## Reading text
--------------------

Political Shorts – 15

Ben.GIF
Politics / Humor -Top Story
The Middle East peace talks begin this week in Annapolis, Maryland. Here are President Bush’s five keys to a successful conference:
• Even though it’s the holiday season, do not lead the participants in a rousing rendition of The Dreidel Song.
• Do not try to settle any differences with a mountain bike race.
• No watching TV during negotiations.
• No new nicknames for world leaders without first clearing them with Condoleezza Rice.
• The Golan Heights are not a WNBA team.

Barack Obama said the experience of living in another country as a child gave him a better feel for international issues than other candidates. Joe Biden was quick to point out he’s a regular customer at International House of Pancakes.

Mike Huckabee has been endorsed by pro wrestler Ric Flair, thus clinching the support of voters who think Mike Huckabee was Tammy Wynette’s third husband.

John Edwards says we can lower the cost of heating oil by increasing regulation of oil companies and promoting energy efficiency -- or closing off the back wing of his mansion during the winter.


Bay State Bombast
Mitt Romney said the judge he appointed while Massachusetts governor should resign because she released without bail a convicted killer now charged with murdering a young couple. He also said the illegal immigrants who were mowing his lawn should be sentenced to trim his shrubs.

--------------------

Target position records:
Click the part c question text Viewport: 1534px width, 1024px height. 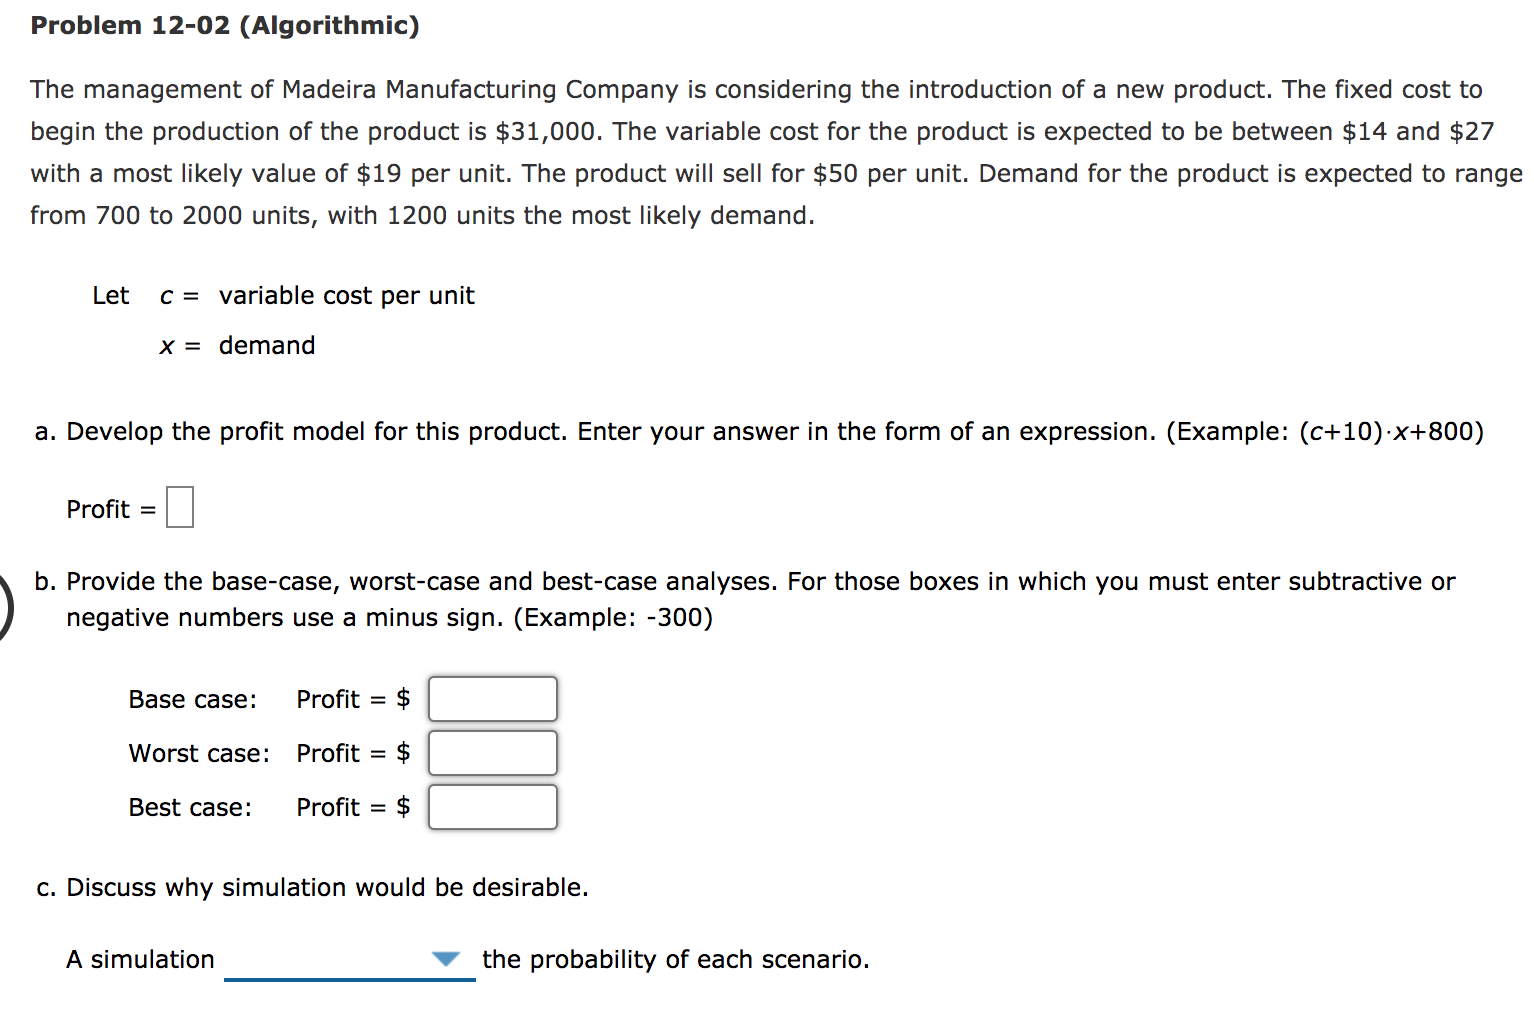[310, 887]
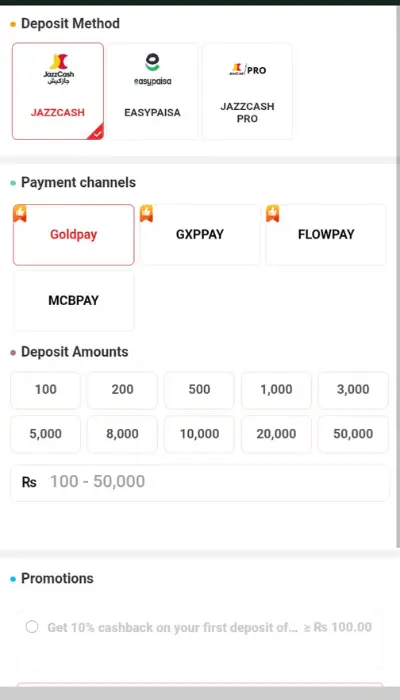Choose the 1,000 deposit amount

point(276,390)
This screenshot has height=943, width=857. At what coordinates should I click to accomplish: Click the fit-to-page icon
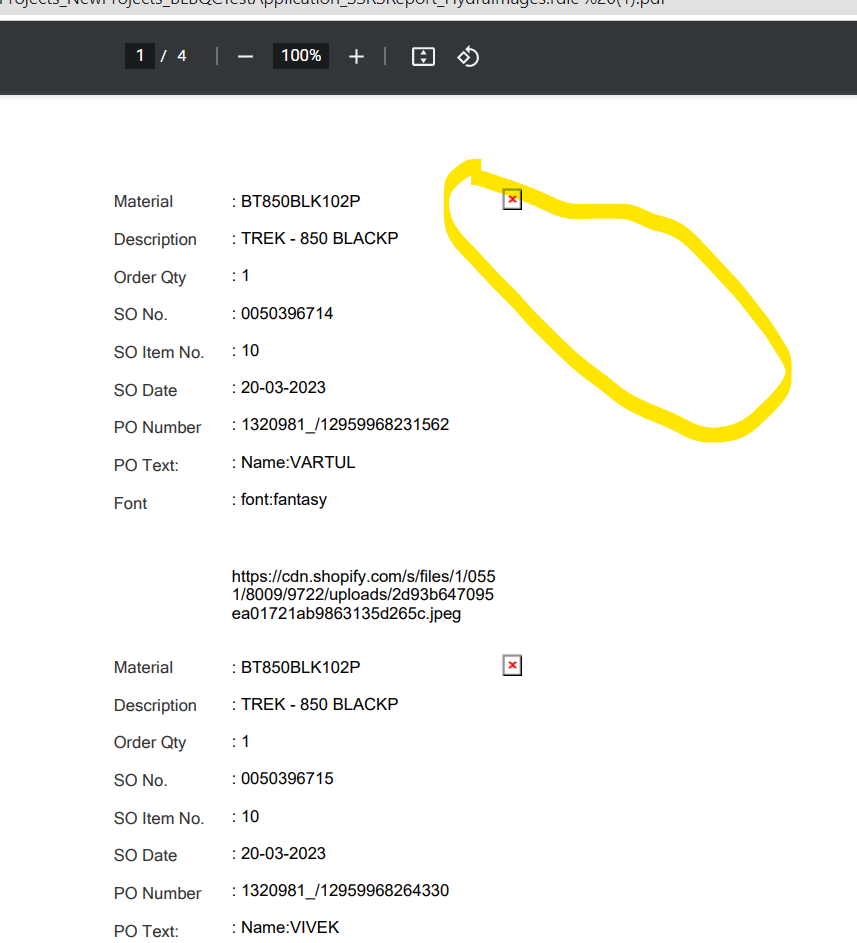coord(422,56)
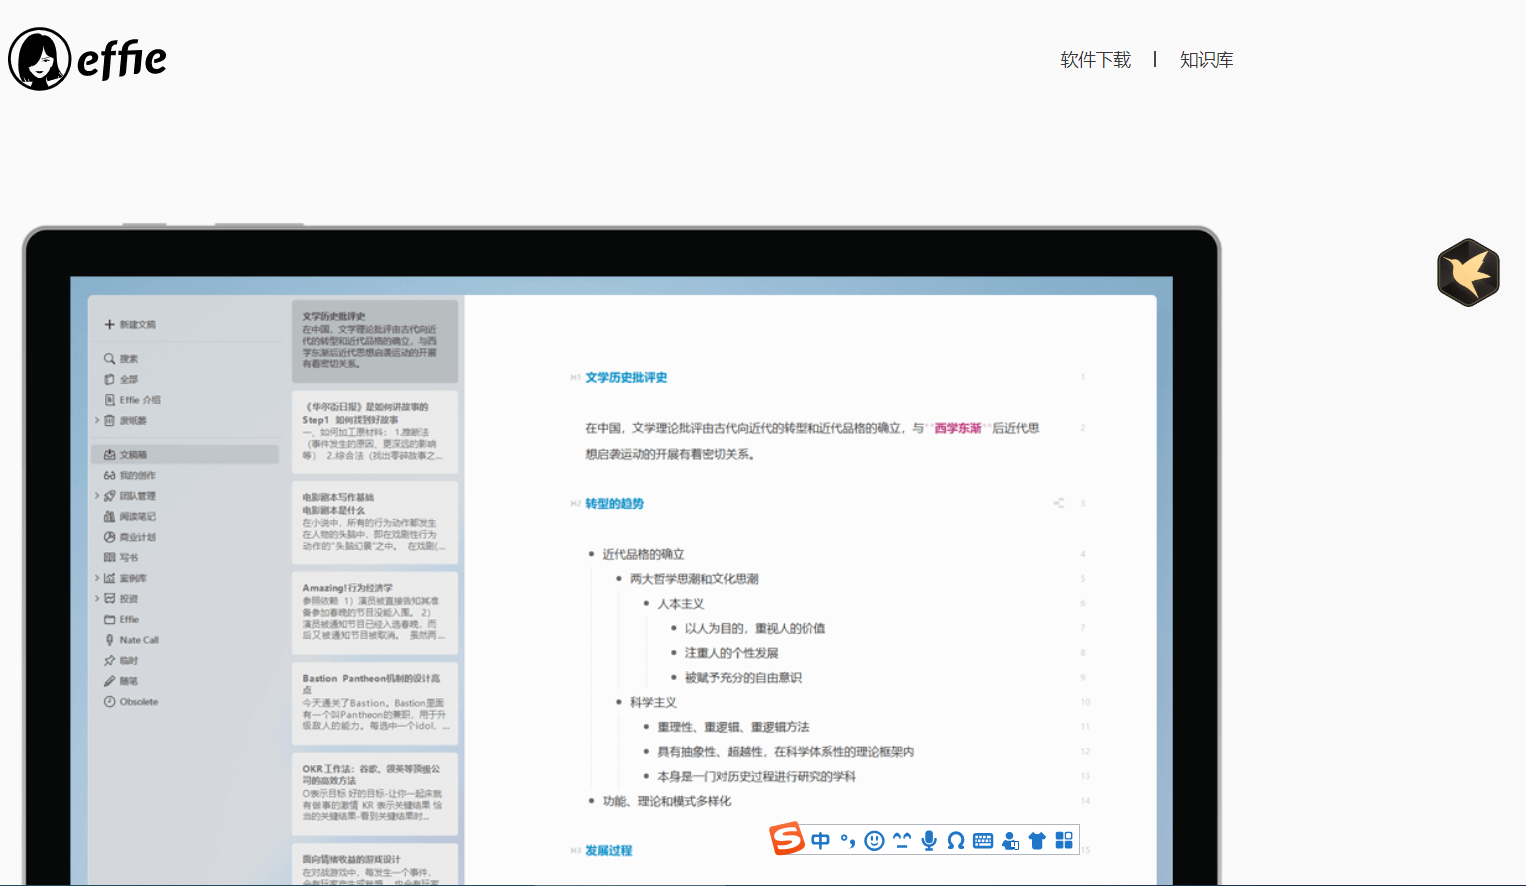This screenshot has width=1526, height=886.
Task: Start voice input with the microphone icon
Action: pos(929,841)
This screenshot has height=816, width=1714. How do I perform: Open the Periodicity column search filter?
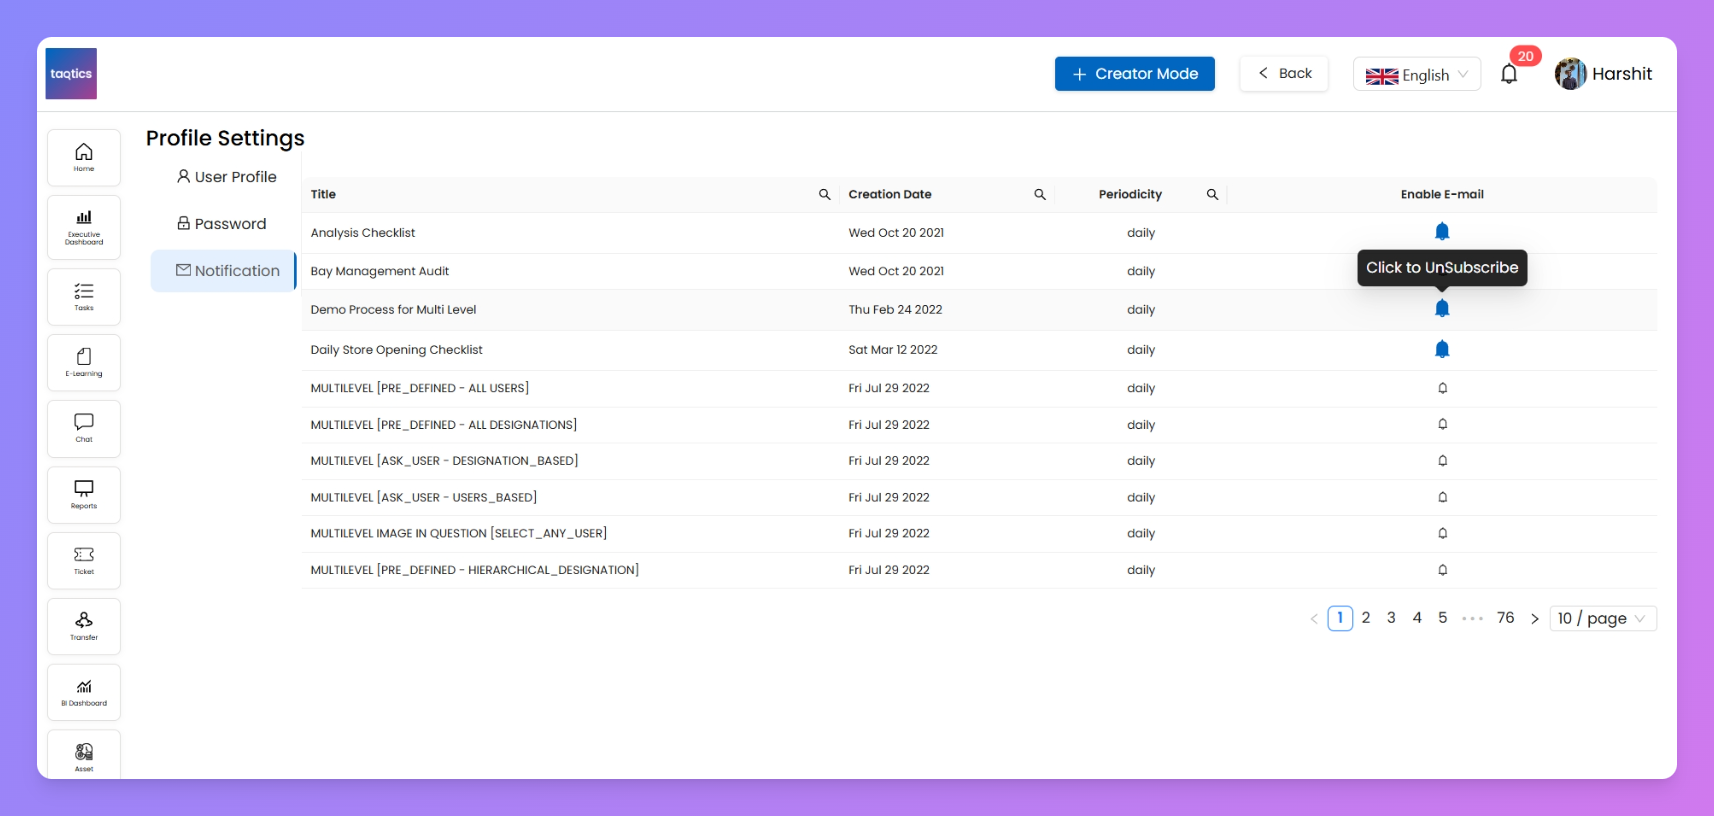pos(1212,195)
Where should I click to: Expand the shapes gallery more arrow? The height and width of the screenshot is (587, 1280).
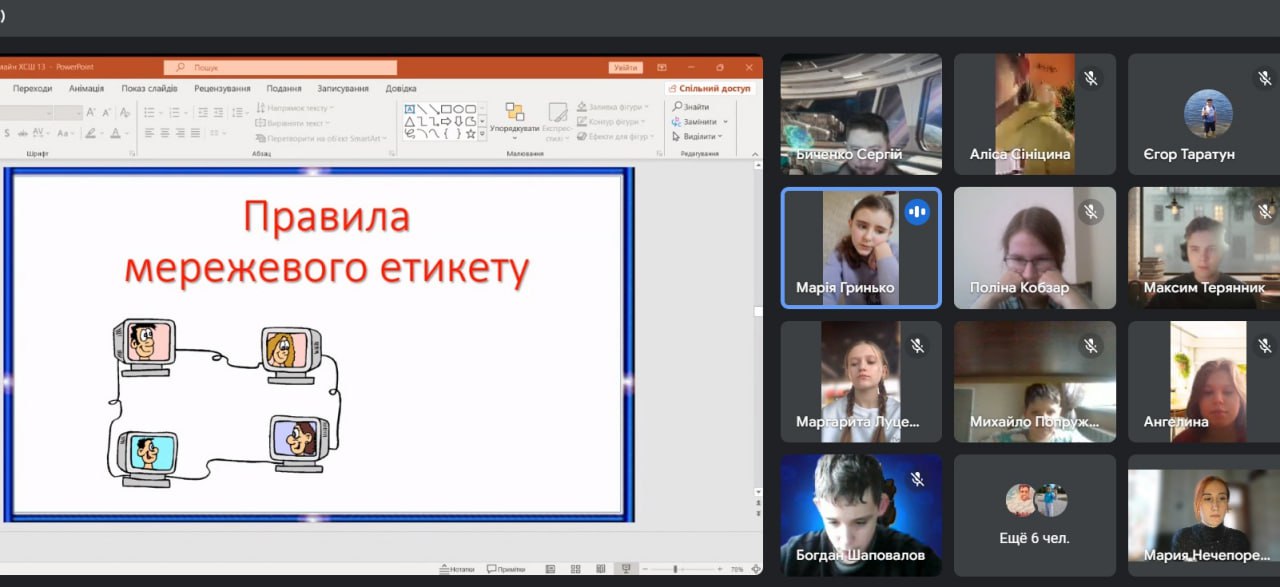[483, 134]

--------------------

## Task objective
Reproduce the passage of the political jokes that starts at the words "Barack Obama said" and ends after "trim his shrubs.", substituting "house" for "mansion".

## Exercise result
Barack Obama said the experience of living in another country as a child gave him a better feel for international issues than other candidates. Joe Biden was quick to point out he’s a regular customer at International House of Pancakes.

Mike Huckabee has been endorsed by pro wrestler Ric Flair, thus clinching the support of voters who think Mike Huckabee was Tammy Wynette’s third husband.

John Edwards says we can lower the cost of heating oil by increasing regulation of oil companies and promoting energy efficiency -- or closing off the back wing of his house during the winter.


Bay State Bombast
Mitt Romney said the judge he appointed while Massachusetts governor should resign because she released without bail a convicted killer now charged with murdering a young couple. He also said the illegal immigrants who were mowing his lawn should be sentenced to trim his shrubs.